- **What the exercise asks**: If a line in the entries below holds the string "will", copy it.

[Collected data]

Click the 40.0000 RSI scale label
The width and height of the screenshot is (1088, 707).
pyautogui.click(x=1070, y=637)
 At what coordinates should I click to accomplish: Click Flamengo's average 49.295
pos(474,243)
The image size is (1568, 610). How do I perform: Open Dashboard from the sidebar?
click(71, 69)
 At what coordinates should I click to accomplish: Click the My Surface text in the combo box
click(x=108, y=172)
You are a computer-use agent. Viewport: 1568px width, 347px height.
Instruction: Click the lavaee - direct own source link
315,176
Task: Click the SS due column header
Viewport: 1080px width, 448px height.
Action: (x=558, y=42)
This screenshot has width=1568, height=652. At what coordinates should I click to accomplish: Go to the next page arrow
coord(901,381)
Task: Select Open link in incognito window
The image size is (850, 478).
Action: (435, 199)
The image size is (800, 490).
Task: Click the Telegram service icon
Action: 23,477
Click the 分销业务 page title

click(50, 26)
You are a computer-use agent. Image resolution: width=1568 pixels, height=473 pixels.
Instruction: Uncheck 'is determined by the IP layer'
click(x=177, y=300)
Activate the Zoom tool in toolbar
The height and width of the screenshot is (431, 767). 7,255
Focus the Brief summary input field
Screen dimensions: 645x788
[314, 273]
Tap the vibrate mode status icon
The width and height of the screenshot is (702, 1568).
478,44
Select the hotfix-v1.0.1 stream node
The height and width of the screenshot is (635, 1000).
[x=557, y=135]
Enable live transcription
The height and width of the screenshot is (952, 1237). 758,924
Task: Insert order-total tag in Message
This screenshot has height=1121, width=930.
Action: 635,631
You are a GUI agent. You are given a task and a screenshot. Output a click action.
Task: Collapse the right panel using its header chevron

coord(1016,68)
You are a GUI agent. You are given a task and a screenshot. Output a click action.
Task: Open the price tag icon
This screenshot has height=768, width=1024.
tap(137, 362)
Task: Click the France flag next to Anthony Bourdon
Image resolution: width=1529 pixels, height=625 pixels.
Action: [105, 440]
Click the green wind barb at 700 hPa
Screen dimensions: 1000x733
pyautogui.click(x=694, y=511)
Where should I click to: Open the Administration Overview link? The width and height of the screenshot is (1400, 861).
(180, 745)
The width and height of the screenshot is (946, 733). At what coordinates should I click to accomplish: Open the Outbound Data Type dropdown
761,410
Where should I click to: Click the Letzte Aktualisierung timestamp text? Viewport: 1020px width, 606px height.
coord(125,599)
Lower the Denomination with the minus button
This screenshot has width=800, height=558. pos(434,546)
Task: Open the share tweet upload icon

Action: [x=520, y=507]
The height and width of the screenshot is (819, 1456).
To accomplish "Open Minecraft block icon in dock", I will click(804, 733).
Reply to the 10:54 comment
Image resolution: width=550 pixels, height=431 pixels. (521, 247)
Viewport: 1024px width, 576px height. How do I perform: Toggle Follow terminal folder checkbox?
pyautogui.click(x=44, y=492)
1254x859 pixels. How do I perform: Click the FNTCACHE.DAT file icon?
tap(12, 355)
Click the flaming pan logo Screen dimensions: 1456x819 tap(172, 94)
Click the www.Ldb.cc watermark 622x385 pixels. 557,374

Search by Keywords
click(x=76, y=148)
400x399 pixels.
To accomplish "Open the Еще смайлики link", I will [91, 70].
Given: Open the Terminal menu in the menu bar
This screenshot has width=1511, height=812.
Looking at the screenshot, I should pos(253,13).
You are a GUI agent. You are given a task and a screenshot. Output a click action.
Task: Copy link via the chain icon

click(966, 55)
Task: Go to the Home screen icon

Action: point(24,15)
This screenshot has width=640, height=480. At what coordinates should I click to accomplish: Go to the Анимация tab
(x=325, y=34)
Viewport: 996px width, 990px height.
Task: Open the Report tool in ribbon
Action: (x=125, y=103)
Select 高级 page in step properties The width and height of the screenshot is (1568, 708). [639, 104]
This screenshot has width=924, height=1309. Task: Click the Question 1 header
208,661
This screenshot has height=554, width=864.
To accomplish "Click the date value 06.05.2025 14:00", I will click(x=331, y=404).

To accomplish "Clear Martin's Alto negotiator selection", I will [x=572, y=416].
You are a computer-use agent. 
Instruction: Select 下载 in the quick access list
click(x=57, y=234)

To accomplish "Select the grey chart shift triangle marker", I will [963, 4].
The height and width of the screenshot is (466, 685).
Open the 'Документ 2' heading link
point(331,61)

- **Response below**:
To accomplish "Open Minecraft block icon in dock", I will click(804, 733).
To accomplish "Open the Еще смайлики link", I will [91, 70].
To accomplish "Click the date value 06.05.2025 14:00", I will click(x=331, y=404).
To accomplish "Clear Martin's Alto negotiator selection", I will [x=572, y=416].
To accomplish "Select the grey chart shift triangle marker", I will [963, 4].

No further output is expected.